The meeting with Dee that weekend lasted one evening and one day. As I said goodbye to her with an agreeable hug and no seeming awkwardness between us, I felt the slight trickle of those feelings of ‘Man, I miss her so much’ from six months ago. Her spontaneous and artistic nature appealed and gripped me, and will probably continue to do so. It’s been twenty two years and I am not afraid to say that she is the only person who has had that impact on me as a whole, whom I’ve connected with so very well in regards to similar outlook, endeavour and discussions of light philosophy. I realise that I aspire to meet someone who is very much like her, but where one implication is more correct and ideal. As I walked up the road overlooking the cliff, a lyric of an old Australian song rang through my ears from my Ipod: ‘There was a time when I would go walking backwards round the world if you said your mine’. With my bag tipping my shoulder up, the heavy rain hitting my face and seeping quickly through my clothes, the slight sadness of saying goodbye dawned on me with no reluctance. However much I knew my feelings were in plight ever so slightly at that moment, I filled my thoughts with a smile and grasped onto the very fact that I knew circumstances were not right, but I’d made a good friend and a worthwhile companion to reach to if ever in need or not. However much she is the romantic ideal for me, I know in my heart of hearts that she is not the one for me. I made sure I ingrained that very notion in my mind, while I made steps towards beating the rains.

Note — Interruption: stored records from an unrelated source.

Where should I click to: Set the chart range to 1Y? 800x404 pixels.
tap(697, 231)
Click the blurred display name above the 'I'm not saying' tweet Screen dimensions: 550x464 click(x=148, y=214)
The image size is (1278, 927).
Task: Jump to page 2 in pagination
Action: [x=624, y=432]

Seeing my friend that night was equally as good and the reaction we placed upon each other was rather hilarious. She’d wanted me to come earlier as she had difficulty withstanding her family talk about men and the X factor. I felt like I’d entered a comedy club given the way she was describing how seemingly suppressed she felt, especially regarding the fact that she is gay and had no outlet in the form of discussion. I arrived at the estate and waved a farewell to another very interactive and communicative person (I was starting to really like this Cornish attitude that seemed to be embedded positively within everyone) who happened to be the taxi driver. Fifty yards from spotting each other we were laughing our hearts out at the very fact that the last time we reconciled like this was at work and now we were in the middle of nowhere, with the main topic of conversation being a dog-wash that was spotted in the small town of ‘Penze an Beeble’. The dog wash seemed to be the fire of discussion: ‘Oh my god, there’s actually a dog wash here babe. A real dog wash, I can’t believe it! People have nothing to do here, so they make a business by doing a dog wash. It’s like a little shower; I think it’s a joke! Seriously, who would do that!?’ she concluded many more times than once. The story was not magnified: it was true and it was worth chuckling at. I, myself had never heard of a mobile dog wash before. I’d assumed that people used their baths for the dogs, but here we were discussing the very imaginary but real concept of something never heard of. Apart from this I’d engrossed myself in reading the biography of President Elect Barack Obama which turned out to be one of great interest. I divulged in it largely, because ever since he won the President Elections, he’d instilled a degree of great iconic respect from me. The biography is proving to show evidence of the fact that he is as level-headed, rational and clarified as his speeches make out to be.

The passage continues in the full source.